Стихомонтаж. Содержательная мысль Дениса ДавыдоваПосле всероссийского телевизионного праздничного стола по случаю 70-летия Хрущева, стало модно повсеместно отмечать юбилеи. Усмотрев на черно-белом изображении телевизоров раскрасневшиеся носы и щеки идейных вождей, народу второго намека не потребовалось: «Мужики! Они квасят, как и мы! Вы видели, как Никита после пятой еле языком ворочал? Ему толкуют что-то товарищи из Монголии, а он все кивает и кивает». В кафе и рестораны полетели заказы на торжественные обеды и ужины, а на пятницу только по большому блату. Желающих и достойных хоть отбавляй. Жить стало не лучше, но зато веселее. Затем подошел черед отмечать юбилеи предприятиям, учреждениям, заведениям и жилищным конторам. Прицельно изучались архивы, листались канцелярские дела, даже родом до 1917-го года. До момента отмены крепостного права и начала рабочего движения. И это правильно. Свою историю надо знать. Тем более, что запрета не последовало. Ведь госмонополия на спиртное обеспечивала бюджетные расходы не только на военный паритет, но и на возможность показать кое-кому «кузькину мать», а также обеспечить «гулькин нос» на душу населения.
Обратились к своей истории и минеры. В ноябре 1968-го года исполнялось 30 лет УПВ ВМФ. Для этого в архив можно было не ходить. Его первые начальники были не только живы, но и процветали, а среди ветеранов управления, можно было найти тех, кто начинал в ноябре 1938-го года. Перечислим начальников Управления. Ведь это они сумели так организовать работу Управления, что к 1968-му году по морскому подводному оружию был достигнут паритет в гонке с американцами. Не будем забывать, что воевали мы в Отечественную войну фиумской торпедой русского производства, а в шифре наиболее ходовой мины значился 1908-й год.

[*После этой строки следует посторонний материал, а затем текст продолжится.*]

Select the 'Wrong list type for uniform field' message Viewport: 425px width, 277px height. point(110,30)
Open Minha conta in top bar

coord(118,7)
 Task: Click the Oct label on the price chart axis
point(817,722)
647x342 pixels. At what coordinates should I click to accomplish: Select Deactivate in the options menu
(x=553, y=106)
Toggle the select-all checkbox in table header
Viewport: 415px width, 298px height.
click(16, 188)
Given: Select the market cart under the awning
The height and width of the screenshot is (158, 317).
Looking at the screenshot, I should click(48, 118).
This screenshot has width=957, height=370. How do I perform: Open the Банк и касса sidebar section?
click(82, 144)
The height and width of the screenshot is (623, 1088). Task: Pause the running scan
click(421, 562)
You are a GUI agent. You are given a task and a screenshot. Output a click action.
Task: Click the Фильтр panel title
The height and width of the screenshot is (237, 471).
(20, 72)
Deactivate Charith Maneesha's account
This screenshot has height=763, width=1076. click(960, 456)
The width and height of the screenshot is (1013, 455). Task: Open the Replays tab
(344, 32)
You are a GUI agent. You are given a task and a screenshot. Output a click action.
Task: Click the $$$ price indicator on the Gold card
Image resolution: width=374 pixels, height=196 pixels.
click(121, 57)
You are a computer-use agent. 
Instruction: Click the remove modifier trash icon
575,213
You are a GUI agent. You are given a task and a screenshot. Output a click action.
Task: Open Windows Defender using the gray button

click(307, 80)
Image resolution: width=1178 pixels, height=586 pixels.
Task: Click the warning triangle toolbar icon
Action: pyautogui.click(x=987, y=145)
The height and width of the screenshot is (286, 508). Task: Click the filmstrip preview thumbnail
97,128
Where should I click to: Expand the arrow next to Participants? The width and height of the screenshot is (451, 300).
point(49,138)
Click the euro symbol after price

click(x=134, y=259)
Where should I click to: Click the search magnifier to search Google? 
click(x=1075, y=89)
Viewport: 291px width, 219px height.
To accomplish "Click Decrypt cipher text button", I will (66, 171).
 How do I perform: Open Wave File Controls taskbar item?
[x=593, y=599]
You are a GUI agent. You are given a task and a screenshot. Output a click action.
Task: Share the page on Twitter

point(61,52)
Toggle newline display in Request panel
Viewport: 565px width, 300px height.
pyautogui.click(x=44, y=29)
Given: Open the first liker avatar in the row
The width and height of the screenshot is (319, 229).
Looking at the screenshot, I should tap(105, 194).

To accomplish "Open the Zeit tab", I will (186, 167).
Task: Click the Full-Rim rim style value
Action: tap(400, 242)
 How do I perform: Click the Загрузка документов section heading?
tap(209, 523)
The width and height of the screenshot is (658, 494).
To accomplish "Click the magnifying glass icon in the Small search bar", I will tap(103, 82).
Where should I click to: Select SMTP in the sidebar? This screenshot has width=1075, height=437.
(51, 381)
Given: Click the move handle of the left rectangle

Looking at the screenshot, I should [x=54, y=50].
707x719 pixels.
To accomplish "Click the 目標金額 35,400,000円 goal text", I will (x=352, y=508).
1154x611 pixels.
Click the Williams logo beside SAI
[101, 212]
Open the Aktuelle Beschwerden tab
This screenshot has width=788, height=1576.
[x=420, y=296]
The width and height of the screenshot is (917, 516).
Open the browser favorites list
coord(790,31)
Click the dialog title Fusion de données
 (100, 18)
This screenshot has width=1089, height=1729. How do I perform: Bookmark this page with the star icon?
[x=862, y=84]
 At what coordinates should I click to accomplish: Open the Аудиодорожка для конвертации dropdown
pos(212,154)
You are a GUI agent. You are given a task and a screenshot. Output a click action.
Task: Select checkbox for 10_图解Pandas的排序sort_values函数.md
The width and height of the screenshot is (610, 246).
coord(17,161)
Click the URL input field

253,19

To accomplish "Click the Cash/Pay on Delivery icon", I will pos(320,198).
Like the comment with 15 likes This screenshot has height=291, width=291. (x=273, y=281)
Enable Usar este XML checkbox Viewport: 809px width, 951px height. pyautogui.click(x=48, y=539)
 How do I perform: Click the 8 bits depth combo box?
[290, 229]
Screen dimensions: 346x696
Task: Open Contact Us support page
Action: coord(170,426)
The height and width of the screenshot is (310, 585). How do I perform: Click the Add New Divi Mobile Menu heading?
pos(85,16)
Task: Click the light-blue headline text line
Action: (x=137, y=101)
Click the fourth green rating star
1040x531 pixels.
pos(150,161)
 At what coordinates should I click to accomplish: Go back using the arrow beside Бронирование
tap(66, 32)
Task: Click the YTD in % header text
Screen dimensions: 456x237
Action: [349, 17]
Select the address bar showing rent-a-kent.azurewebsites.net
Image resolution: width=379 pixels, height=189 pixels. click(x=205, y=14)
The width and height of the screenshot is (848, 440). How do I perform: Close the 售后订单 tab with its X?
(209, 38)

Первый бывший начальник УПВ (в те годы МТУ) Николай Иванович Шибаев, назначенный прямо с первого курса Военно-Морской академии, был в это время адмирал-инспектором ВМФ. Паркетную службу в Москве сын волжского лоцмана выдержал только до 1948-го года. Как только представилась возможность, он «минным пассионарием» двинулся на Север, не устоял перед соблазном достичь большего. Он стал командиром дивизии кораблей, первым заместителем Командующего Северным флотом. Гибель подводной лодки С–80 перечеркнула честолюбивые планы. Причины не были установлены. Виновных определили, исходя из занимаемых должностей. Как всегда. Но главным в жизни Николая Ивановича был все-таки «минный» период. Он прошел путь от командира БЧ–3 подводной лодки до высшей должности за семь лет без каких-либо «прорывов» — ступень за ступенью: командир БЧ–3, Офицерские классы, дивизионный минер, флагмин бригады, помощник флагмина Тихоокеанского флота. Академия. Разве что Академию закончить не дали. Нужно было вооружать флот, а ученые, как всегда, спорили, как лучше «строить мост», какую торпеду запускать в серию. На плечи 36-летнего Шибаева легла ответственность за обеспечение флотов минно-торпедным оружием в тяжелейший период — период войны. Управление, руководимое им, решило стоящие задачи.